Many APL staff members are graduates of HBCUs, in particular Morgan State University in Baltimore, Howard University in Washington, D.C., and North Carolina Agricultural and Technical State University in Greensboro, North Carolina. APL developed a mentoring program with Morgan State University in 2010 to provide mentoring and professional development resources to students in Morgan State’s School of Engineering.
The Lab’s highly competitive APL Technology Leadership Scholars (ATLAS) internship program focuses on undergraduate and graduate students in STEM disciplines attending HBCUs, Hispanic Serving Institutions and Tribal Colleges and Universities.
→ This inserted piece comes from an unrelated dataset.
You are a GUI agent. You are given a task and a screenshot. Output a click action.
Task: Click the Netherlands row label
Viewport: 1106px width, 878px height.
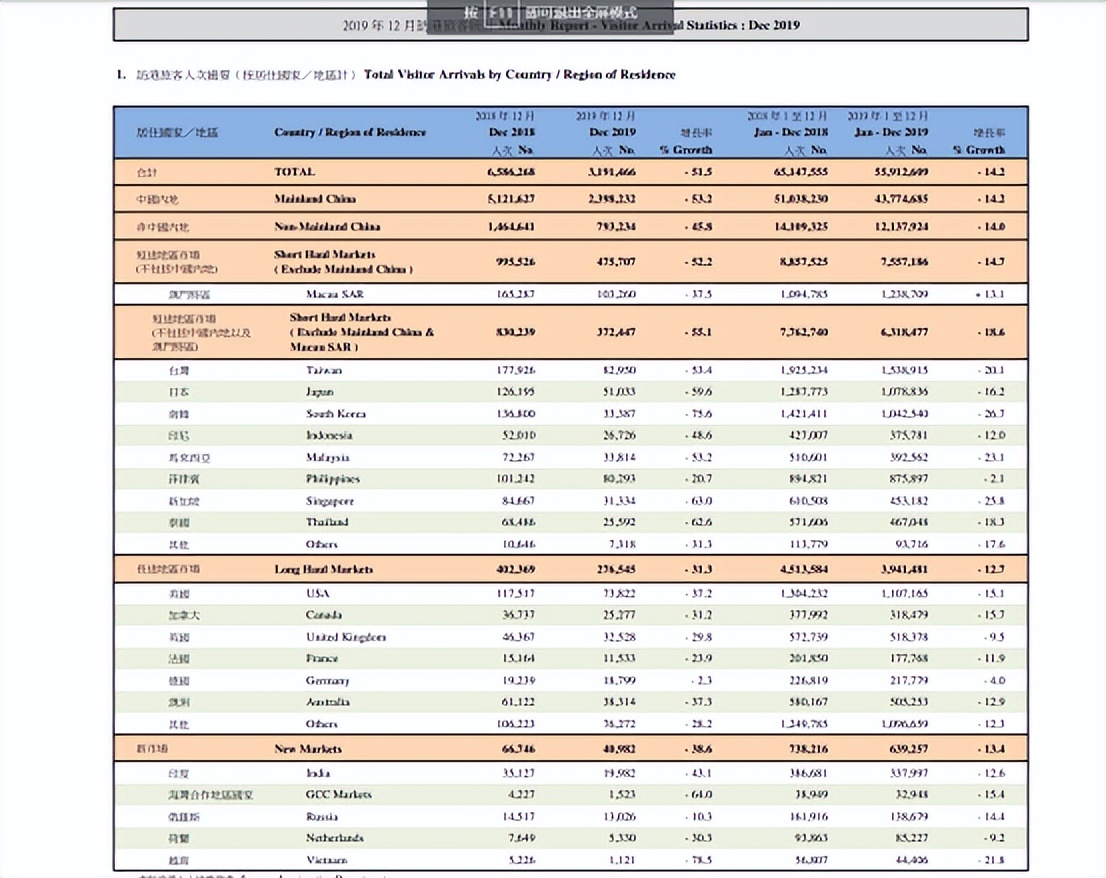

The program has become a model for providing experiences that integrate challenging work opportunities with leadership, mentoring and professional development, and serves as an important pipeline for technical hiring at APL. There are 85 ATLAS interns at the Lab this summer.
The Laboratory is also a participant and founding member of the National GEM Consortium, a nonprofit network of corporations, government laboratories, universities and research institutions that enables highly qualified underrepresented students to pursue graduate education in applied science and engineering.
“We are honored to be recognized as a top supporter of HBCUs,” said APL Director Ralph Semmel. “Diverse voices can lead to more effective solutions to the critical challenges facing our nation, and we are stronger when we work together. The Laboratory is committed to ensuring a highly diverse and inclusive environment where all may contribute and thrive.”
The Laboratory’s dedication to reaching college students attending HBCUs also aligns with its commitment to diversity and inclusion in the workforce. One of the Laboratory’s formal organizational priorities is to be a model organization for diversity, inclusion and empowerment.
Media contact: Paulette Campbell, 240-228-6792, Paulette.Campbell@jhuapl.edu
The Applied Physics Laboratory, a not-for-profit division of The Johns Hopkins University, meets critical national challenges through the innovative application of science and technology. For more information, visit www.jhuapl.edu.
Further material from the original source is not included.